A homeschooling association in Spain has alerted families in Catalonia that the government may seek to limit homeschooling options for families. África Jou, a spokesperson for Catalonia’s Coordinator for the Recognition and Regulation of Family Education, said recently that “we will have to get on the ball because the situation is becoming complicated,” while referring to the eight families that are currently facing government accusations. Until lately, Spanish authorities showed tolerance for homeschooling families so long as neglect could not be proven.
Media reports suggest that at least 500 families have opted for homeschooling in Catalonia, in northeast Spain, while there are 2,000 overall in Spain. The families in Catalonia have petitioned the regional authorities to rule on homeschooling and distinguish them from those who simply absent themselves from schools operated by the government, churches, or other entities.
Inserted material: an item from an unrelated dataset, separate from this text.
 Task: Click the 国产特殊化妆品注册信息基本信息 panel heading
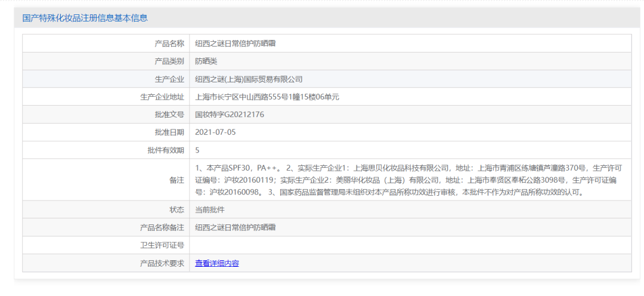click(x=85, y=18)
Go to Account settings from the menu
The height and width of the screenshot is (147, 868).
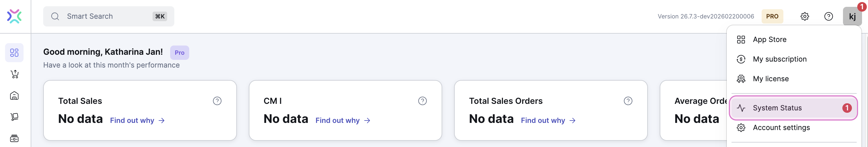pos(794,127)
On October 6, homeschooling families staged a protest in front of the Barcelona offices of Catalonia’s department of education. There they issued a manifesto demanding recognition of homeschooling, which they said is not prohibited by Spain’s constitution nor Catalonian law.
Sources at Catalonia’s education department have noted that there is law on their side: the Spanish Supreme Court, along with national and regional legislation, require “socialization” of students in an education center, thus making homeschooling effectively illegal. However, Spanish law does not explicitly prohibit homeschooling – which is an issue that requires clarification, according to the Coordinator for Recognition and Regulation of Family Education.
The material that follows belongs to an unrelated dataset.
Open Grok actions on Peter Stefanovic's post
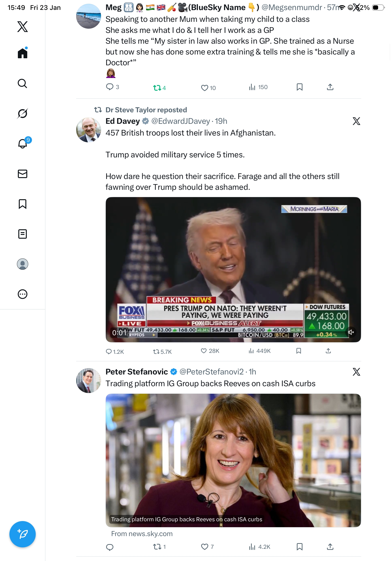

Currently, authorities in Spain undertake a specific protocol when a child fails to attend school, whether or not the child is being homeschooled. The first step involves a home-visit from social services. If the family in question does not send their child to school, the case then brings on an education inspection on the part of department of education. It is then decided whether or not to pass the case on to prosecutors.
Homeschooling families are asking that the protocol distinguish them from those who simply do not educate their children. Since the law does not specifically prohibit homeschooling, there is no protocol for authorities to follow.
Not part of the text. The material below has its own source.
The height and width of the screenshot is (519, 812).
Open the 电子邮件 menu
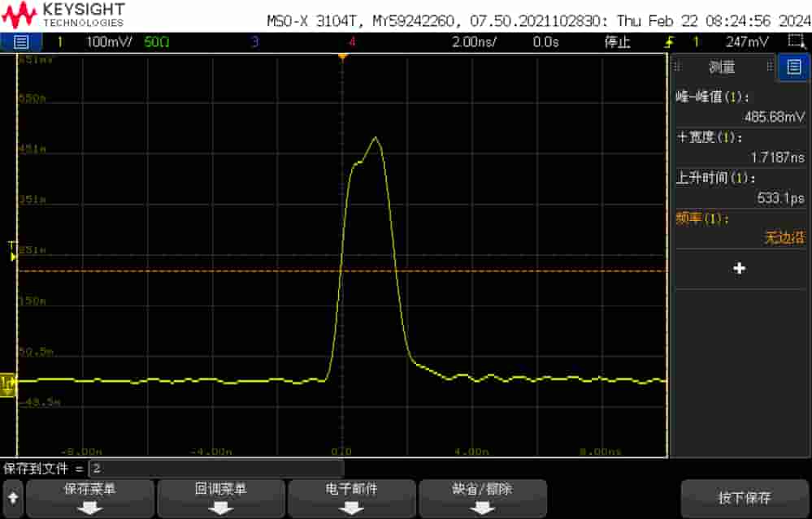tap(350, 498)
According to Jou, of the Coordinator for Recognition and Regulation of Family Education, every homeschooling family exercises their own educational options. In her own family, said Jou, she uses curricula for mathematics and language that resembles the government program. For history and geography, she uses reading and documentary resources in addition to practical examples and other materials. Originally, Jou said, families in the U.S. opted for homeschooling due to their religion. In Europe, however, Jou said that families have chosen homeschooling for pedagogical reasons so that their children might learn in ways different from those imposed by the government. Homeschooling families in Spain, said Jou, are widely varied.
Law in Catalonia
In Catalonia, homeschooling families insist that their educational option is included under Article 55 of Education Law of Catalonia that speaks of “non-site obligatory education,” even while in this case Catalonia’s education department insists that this refers to only partial attendance or education during hospitalization rather than homeschooling. Catalonia’s department of education has told homeschooling families that national education law will have to change so as to permit the registration and regulation of homeschooling families and their students.
Current law also prohibits homeschooled students from receiving the Obligatory Secondary Education (ESO) diploma at the age of 16, as do students who study at government and private schools. Currently, homeschooled students are not awarded the certificate, which is necessary for onward vocational or university education, until reaching the age of 18.